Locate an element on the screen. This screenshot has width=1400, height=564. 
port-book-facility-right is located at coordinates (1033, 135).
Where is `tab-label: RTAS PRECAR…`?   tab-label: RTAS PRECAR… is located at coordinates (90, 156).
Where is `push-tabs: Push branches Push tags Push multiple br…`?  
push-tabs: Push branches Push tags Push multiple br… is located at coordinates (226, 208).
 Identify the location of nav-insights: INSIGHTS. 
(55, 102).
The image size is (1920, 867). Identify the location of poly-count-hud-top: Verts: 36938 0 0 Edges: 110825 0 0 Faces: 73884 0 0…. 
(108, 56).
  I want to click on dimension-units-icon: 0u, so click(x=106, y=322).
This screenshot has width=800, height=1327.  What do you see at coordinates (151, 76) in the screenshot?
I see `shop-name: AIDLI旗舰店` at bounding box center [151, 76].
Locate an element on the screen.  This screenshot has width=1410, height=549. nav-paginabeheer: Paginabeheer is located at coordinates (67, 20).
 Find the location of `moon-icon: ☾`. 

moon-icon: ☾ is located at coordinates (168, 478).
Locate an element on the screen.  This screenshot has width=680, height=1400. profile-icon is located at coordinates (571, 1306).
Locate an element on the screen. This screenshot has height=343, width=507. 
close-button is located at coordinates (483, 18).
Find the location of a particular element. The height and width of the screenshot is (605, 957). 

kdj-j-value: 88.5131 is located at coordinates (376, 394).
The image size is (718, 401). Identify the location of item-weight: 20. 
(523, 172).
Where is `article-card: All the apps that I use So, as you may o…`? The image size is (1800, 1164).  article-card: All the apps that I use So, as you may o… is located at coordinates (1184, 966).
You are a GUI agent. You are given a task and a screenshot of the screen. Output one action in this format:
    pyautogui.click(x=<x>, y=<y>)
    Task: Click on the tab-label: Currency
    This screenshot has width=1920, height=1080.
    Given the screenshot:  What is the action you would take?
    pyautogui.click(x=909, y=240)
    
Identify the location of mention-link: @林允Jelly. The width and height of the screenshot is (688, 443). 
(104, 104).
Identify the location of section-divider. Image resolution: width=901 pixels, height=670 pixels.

Work instruction:
Rewrite the records with each "image size" changed to "image dimensions", keeping everything else the same.

Output below:
Locate an element on the screen. This screenshot has width=1400, height=564. 
port-book-facility-right is located at coordinates (1033, 135).
Where is `tab-label: RTAS PRECAR…`?   tab-label: RTAS PRECAR… is located at coordinates (90, 156).
Where is `push-tabs: Push branches Push tags Push multiple br…`?  
push-tabs: Push branches Push tags Push multiple br… is located at coordinates (226, 208).
 Identify the location of nav-insights: INSIGHTS. 
(55, 102).
The image dimensions is (1920, 867). Identify the location of poly-count-hud-top: Verts: 36938 0 0 Edges: 110825 0 0 Faces: 73884 0 0…. 
(108, 56).
  I want to click on dimension-units-icon: 0u, so click(x=106, y=322).
This screenshot has width=800, height=1327.  What do you see at coordinates (151, 76) in the screenshot?
I see `shop-name: AIDLI旗舰店` at bounding box center [151, 76].
Locate an element on the screen.  This screenshot has width=1410, height=549. nav-paginabeheer: Paginabeheer is located at coordinates (67, 20).
 Find the location of `moon-icon: ☾`. 

moon-icon: ☾ is located at coordinates (168, 478).
Locate an element on the screen.  This screenshot has width=680, height=1400. profile-icon is located at coordinates (571, 1306).
Locate an element on the screen. This screenshot has height=343, width=507. 
close-button is located at coordinates (483, 18).
Find the location of a particular element. The height and width of the screenshot is (605, 957). 

kdj-j-value: 88.5131 is located at coordinates (376, 394).
The image dimensions is (718, 401). Identify the location of item-weight: 20. 
(523, 172).
Where is `article-card: All the apps that I use So, as you may o…`? The image dimensions is (1800, 1164).  article-card: All the apps that I use So, as you may o… is located at coordinates (1184, 966).
You are a GUI agent. You are given a task and a screenshot of the screen. Output one action in this format:
    pyautogui.click(x=<x>, y=<y>)
    Task: Click on the tab-label: Currency
    This screenshot has width=1920, height=1080.
    Given the screenshot:  What is the action you would take?
    pyautogui.click(x=909, y=240)
    
Identify the location of mention-link: @林允Jelly. The width and height of the screenshot is (688, 443). 
(104, 104).
Identify the location of section-divider. Image resolution: width=901 pixels, height=670 pixels.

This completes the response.